Ok, when did you last have your haircut? In fact, my question should be “Have you ever had the misfortune to go to a XXXXXXXXX salon?”. Well, I have.
This chain of hairdressers can be found hidden away in tube stations or random shopping centres, usually in places like Bromley or anywhere in Essex. They charge a basic price, usually a tenner (bit of a clue there), and you do not need an appointment. You simply walk in and walk out a smiling, hair happy person. Um, not me.

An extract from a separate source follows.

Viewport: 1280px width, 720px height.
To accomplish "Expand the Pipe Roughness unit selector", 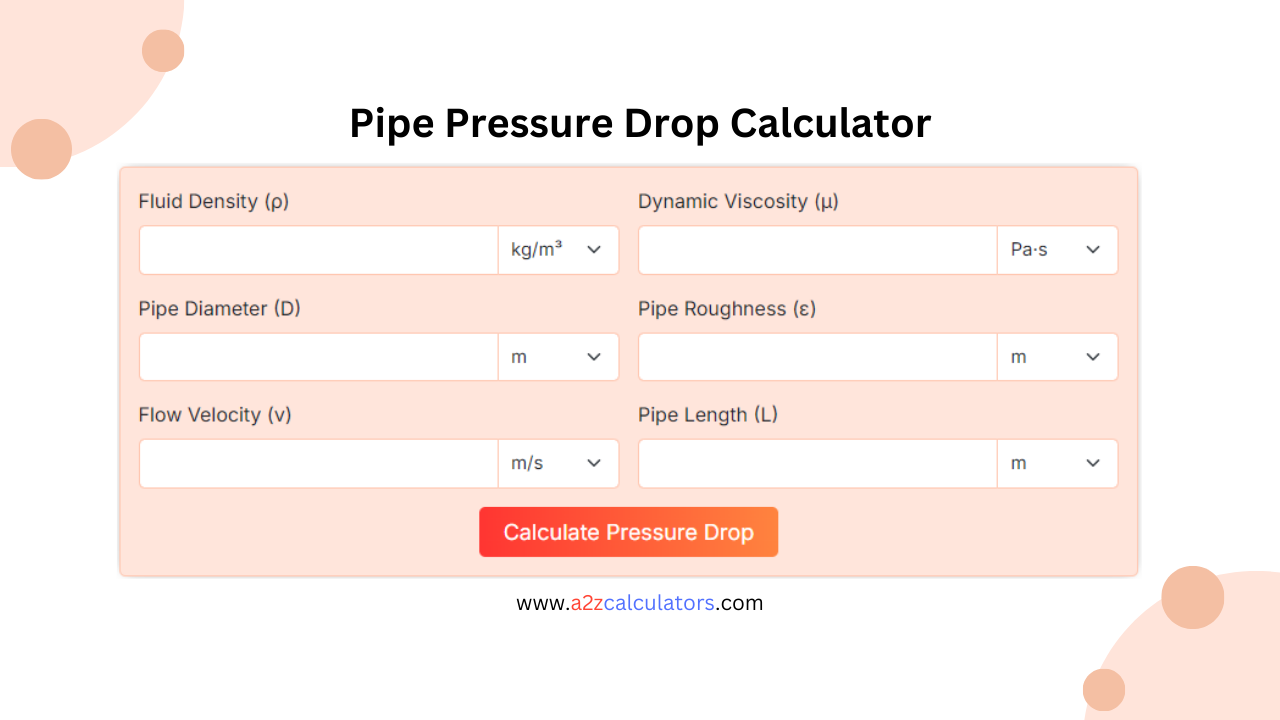I will (x=1091, y=356).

Not that I am a XXXXXXXXX spotter, but the only people who ever seem to be in these salons are people who want an easy trim or a simple blow dry. And then people like me come along with their uncontrollable impulses. People like me who jump in right at the deep end. So on Monday night, I went to my underground Tescos and lo and behold, there was a XXXXXXXXX salon. Indeed, it was begging me to come and have a look. It was already quite late so I did not think they would be able to see me, perhaps I was testing them or testing myself to see how far I could go. Unfortunately they made me an appointment. I waited for half an hour. In this time I became more ambitious and thought, well I might as well go for a bob. XXXXXXXXX have to employ trained hairdressers I thought, trying to ignore the fact that one of them was a mullet head. I concentrated instead on the Paul Mitchell products by the till. My label antenna told me that with products like these then they had to be all right.
My turn soon came. I had been hoping I was going to get the pretty hairdresser with the nice sleek hair. Luckily the mullet stayed well away but instead I got something equally as frightening. My male hairdresser was Irish and drunk. I could smell the alcohol on his breath. He took me off to wash my hair and ended up washing my eyes with half the shampoo (Paul Mitchell). XXXXXXXXX don’t “do” towels, so I dripped back to my seat and sat down nervously. He picked up my hair in and in one clean sweep he began to chop. Fearing the attack of his scissors, I smiled meekly and told him I didn’t care what he did as long as it was even. He smiled a shark smile back at me and told me: “ We’ll see what we can do”.
He chopped along to Britney Spears and off it all went. Instead of the two inches I asked for, he took off four. And now I look like an elf, I look like I should be auditioning for a part in ‘Lord Of The Rings’. A mullet would probably have been better.
I am so displeased with my haircut that I considered having hair extensions. I even surfed the net to find out about them. Is that really vain? And can you believe that they cost £500 for a full head? £500!! I think the upshot of that little discovery would be that I shall remain elf-like for at least another couple of months…
Besides, having a haircut can sometimes be like splitting up with someone; you don’t realise how much you appreciated your long, luscious locks until they go. You grieve them for a little while, you don’t feel all that attractive and then suddenly the cloud disappears and you realise that in fact shorter hair is better. You have more freedom, more body, it’s in better condition and hey it doesn’t take as long to dry… even if you do look like an elf.